- **Request**:
Copy out only the lines from the one containing "Uncheck the Hannover" through the one containing "This screenshot has", putting "connection" in place of "route" and keeping everything else the same.

- **Data**:
··········

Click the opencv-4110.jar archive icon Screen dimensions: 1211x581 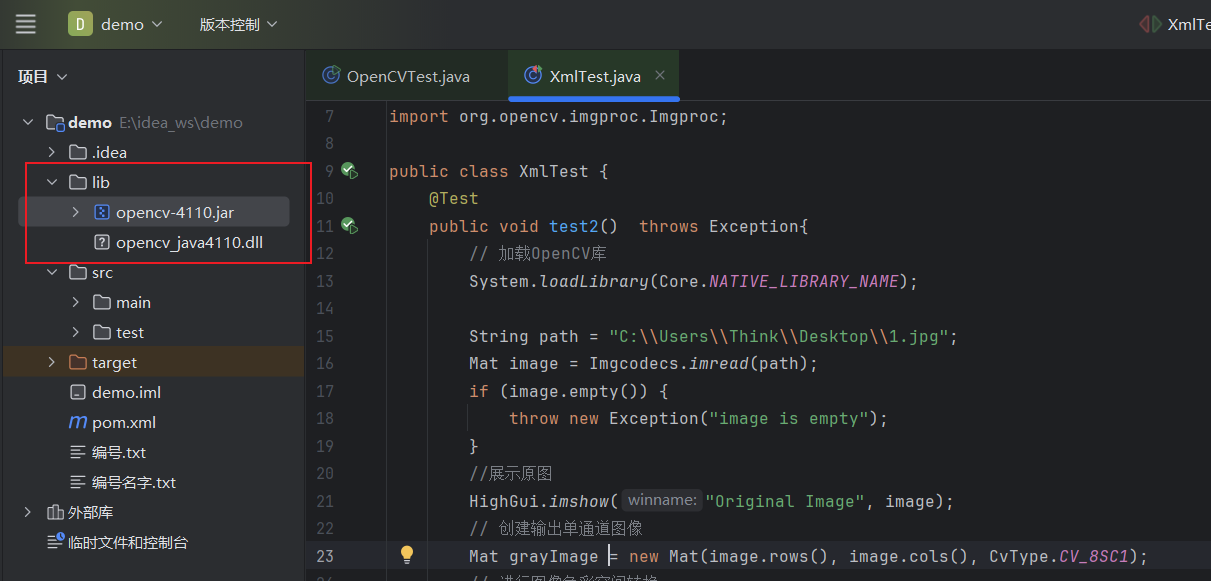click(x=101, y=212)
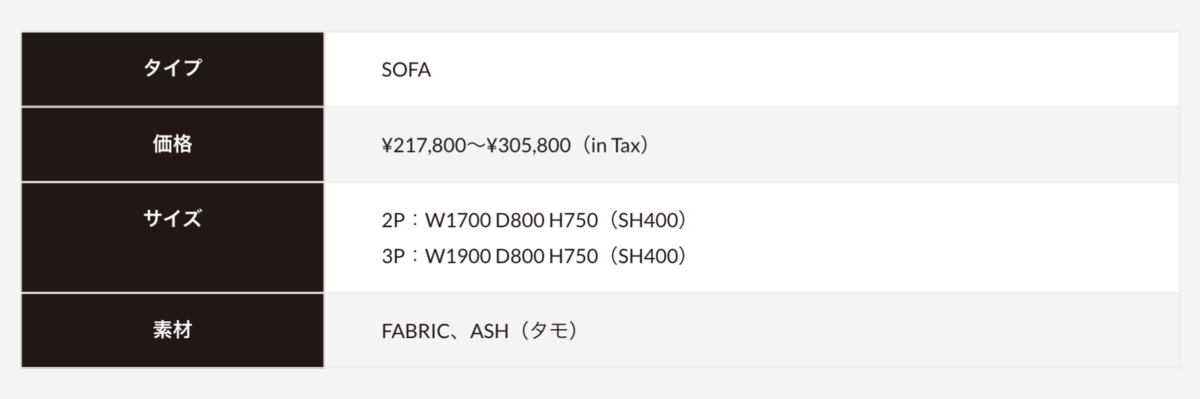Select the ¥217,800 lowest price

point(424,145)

··········

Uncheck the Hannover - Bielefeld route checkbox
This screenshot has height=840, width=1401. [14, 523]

··········

- **Answer for this exercise**:
Uncheck the Hannover - Bielefeld connection checkbox
This screenshot has height=840, width=1401. [14, 523]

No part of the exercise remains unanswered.